Reverse osmosis (RO) is a process in which water is subjected to high pressures through a semi-permeable membrane to separate dissolved solids from water molecules. Reverse osmosis is not a standalone process, however, it is often paired with pretreatment - chemical injection and filtration – for greater quality and better system performance.
Any system is usually composed of the following elements: Raw water tank, (pre) chlorine dosing set, feeding pump, sediment filter, carbon filter, (pre) pH adjustment dosing set, anti-scalent dosing set, micron filter, high pressure pump, semipermeable membrane elements, anticorrosion dosing set, (post) pH adjustment dosing set, (post) chlorine dosing set and a treated water tank.
With a normal system, raw water is transferred from the source (well and/or municipality) to a transfer tank where chlorine is continuously added for contamination and bacterial disinfection. Water is then pumped through the sediment filter to remove large suspended solids and particles. It is then transferred through the carbon filter to remove all chlorine residuals, by-products, and any organic matter. Water exiting the carbon filter is dosed with acid or base to adjust pH levels of the water, and with anti-scalent to prevent residual buildup inside the pipework and membranes. Dosed water is then pumped through the high pressure pump to the membranes for dissolved solids and salt separation. Permeate water is then dosed with anticorrosion, pH adjustment solution, and chlorine before it enters the storage tank, while reject water is wasted.
A reverse osmosis unit does use more water than it produces, but you can think of it as any other water appliance that uses water to clean and maintain itself. As for the amount of reject water, that depends on the salinity of the feed, but under normal conditions, it doesn’t exceed 30-40% of the feed.

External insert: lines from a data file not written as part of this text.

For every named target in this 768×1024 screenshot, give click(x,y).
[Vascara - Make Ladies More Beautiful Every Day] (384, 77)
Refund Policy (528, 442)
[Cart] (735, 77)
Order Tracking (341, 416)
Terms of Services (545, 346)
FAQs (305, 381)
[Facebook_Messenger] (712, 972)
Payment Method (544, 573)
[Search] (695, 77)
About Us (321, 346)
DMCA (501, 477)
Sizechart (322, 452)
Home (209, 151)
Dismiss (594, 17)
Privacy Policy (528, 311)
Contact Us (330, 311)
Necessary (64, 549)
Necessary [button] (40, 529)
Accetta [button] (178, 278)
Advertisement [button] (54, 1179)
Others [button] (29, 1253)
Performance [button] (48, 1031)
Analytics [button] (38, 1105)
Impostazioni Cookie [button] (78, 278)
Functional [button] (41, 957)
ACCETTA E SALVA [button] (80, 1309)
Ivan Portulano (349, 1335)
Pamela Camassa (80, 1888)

Water with high salinity has many negative effects on our lives, it can damage our skin and hair, cause build up and rust in and on water appliances, utensils, and pipework.

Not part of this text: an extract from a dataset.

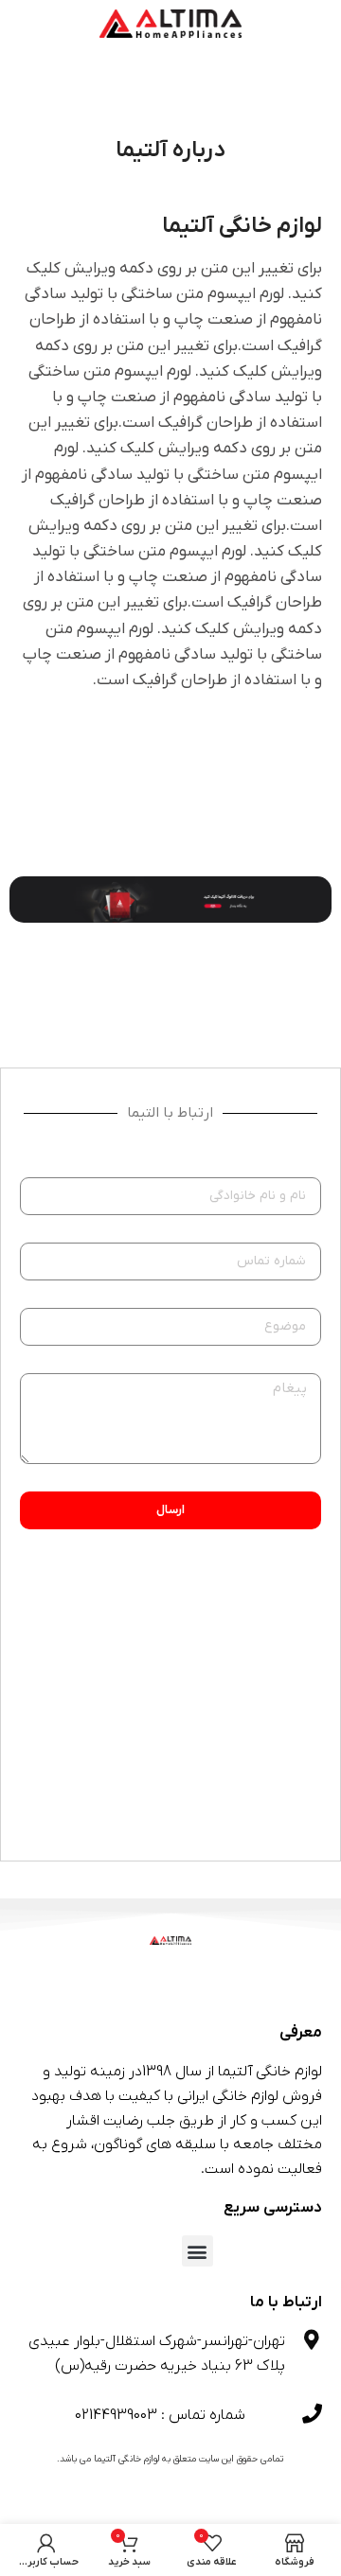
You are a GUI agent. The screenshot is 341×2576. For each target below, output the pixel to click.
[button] (197, 2251)
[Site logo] (170, 22)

Installing a reverse osmosis unit in your house or building will guarantee that you have access to clean water free of bacteria, impurities and excess minerals.

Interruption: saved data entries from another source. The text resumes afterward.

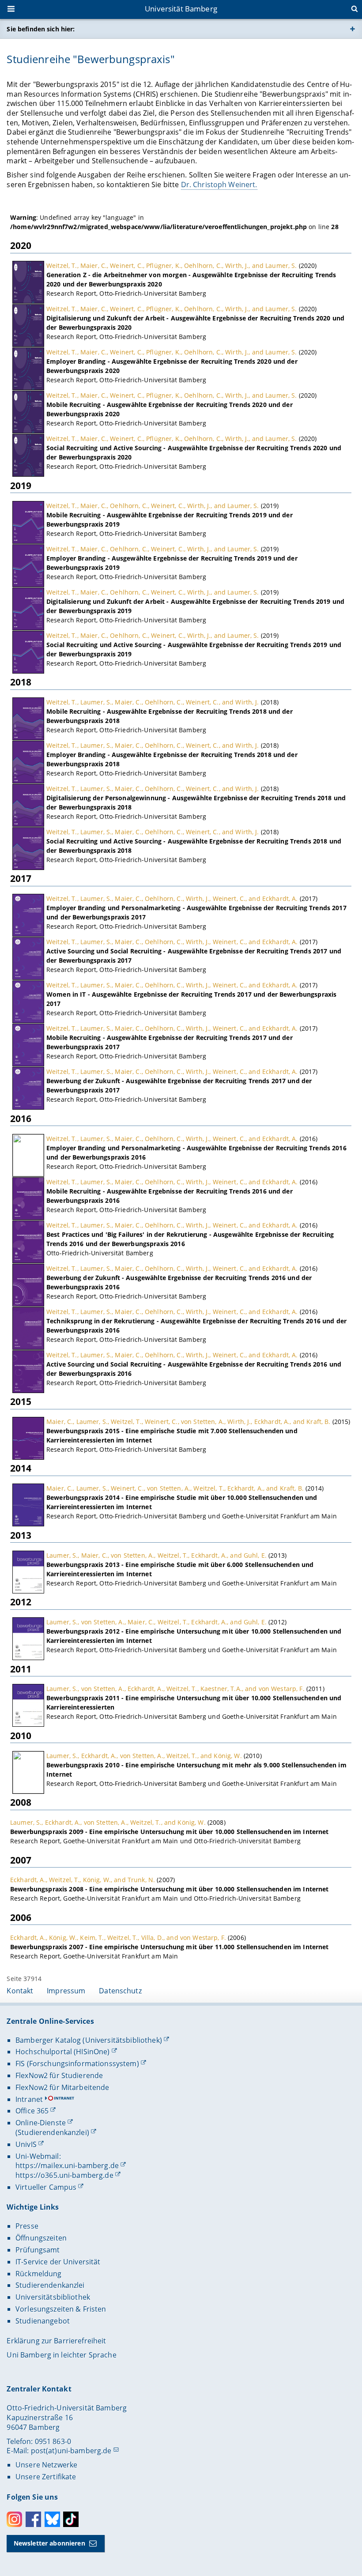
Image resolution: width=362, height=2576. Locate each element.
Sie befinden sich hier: (41, 29)
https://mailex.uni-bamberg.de (67, 2165)
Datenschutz (120, 1991)
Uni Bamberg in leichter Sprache (61, 2355)
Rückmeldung (38, 2273)
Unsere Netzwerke (46, 2465)
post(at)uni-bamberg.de (71, 2450)
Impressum (66, 1991)
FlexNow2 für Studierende (59, 2075)
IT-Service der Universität (58, 2262)
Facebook (33, 2519)
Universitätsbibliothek (52, 2297)
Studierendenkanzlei (50, 2285)
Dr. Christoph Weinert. (219, 184)
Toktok (71, 2519)
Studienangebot (42, 2321)
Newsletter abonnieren (49, 2543)
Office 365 (32, 2111)
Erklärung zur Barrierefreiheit (56, 2341)
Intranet (29, 2099)
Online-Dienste (40, 2123)
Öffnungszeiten (41, 2238)
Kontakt (20, 1991)
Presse (26, 2226)
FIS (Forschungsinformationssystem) (77, 2063)
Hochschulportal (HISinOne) (62, 2051)
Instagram (14, 2519)
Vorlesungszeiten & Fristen (60, 2309)
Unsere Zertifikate (45, 2477)
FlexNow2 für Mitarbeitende (62, 2087)
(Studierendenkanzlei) (52, 2132)
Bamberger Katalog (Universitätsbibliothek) (88, 2040)
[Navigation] (12, 9)
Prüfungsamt (37, 2250)
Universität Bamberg (181, 9)
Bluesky (52, 2519)
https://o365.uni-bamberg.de (64, 2175)
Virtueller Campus (45, 2187)
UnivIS (26, 2144)
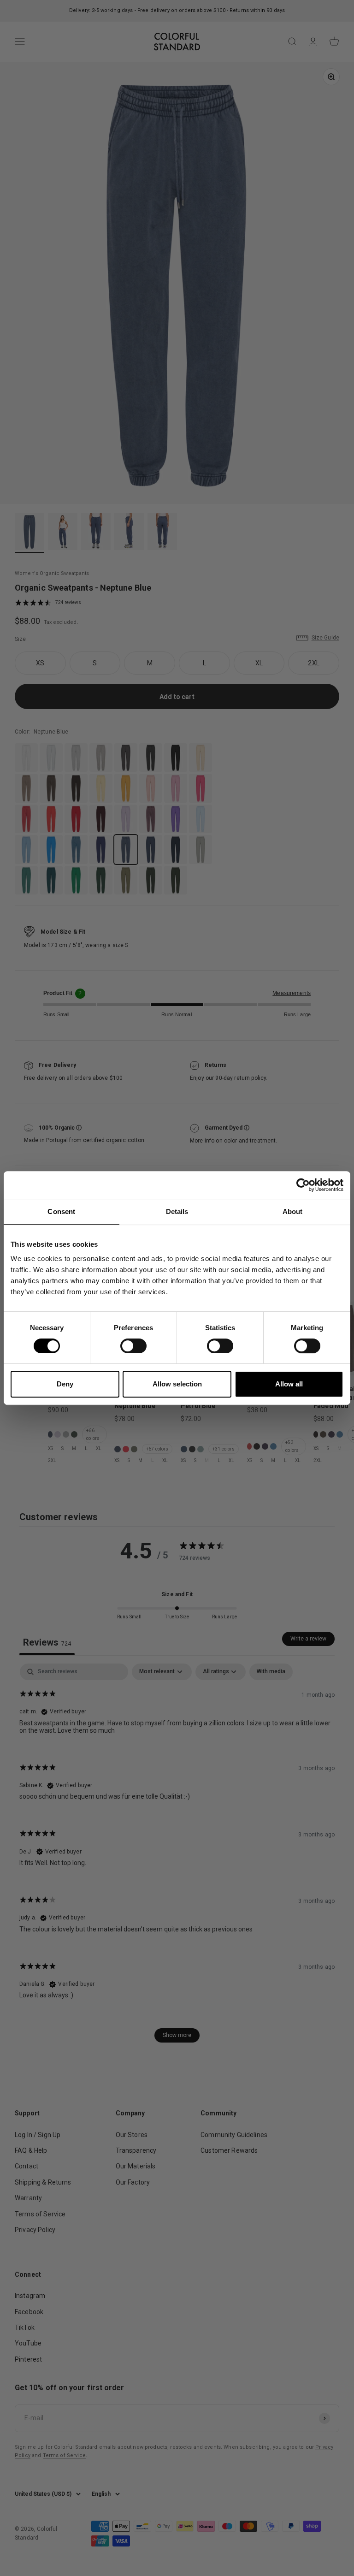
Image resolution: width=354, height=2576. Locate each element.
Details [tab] (177, 1211)
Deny (65, 1384)
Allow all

The unit as a whole would last you a lifetime under proper maintenance and operating conditions. However, parts should be serviced and replaced when needed. The operation of the RO is limited by the lifetime of the membrane which is typically 3-5 years, depending on the operating condition.
The process as a whole run on the concept of providing a pressure above osmotic pressure to drive the water through the semipermeable membrane salt-free. In order to provide that pressure, we utilize high pressure pumps which are electrically operated. With large systems, an energy recovery turbine might be installed if it shows to be efficient.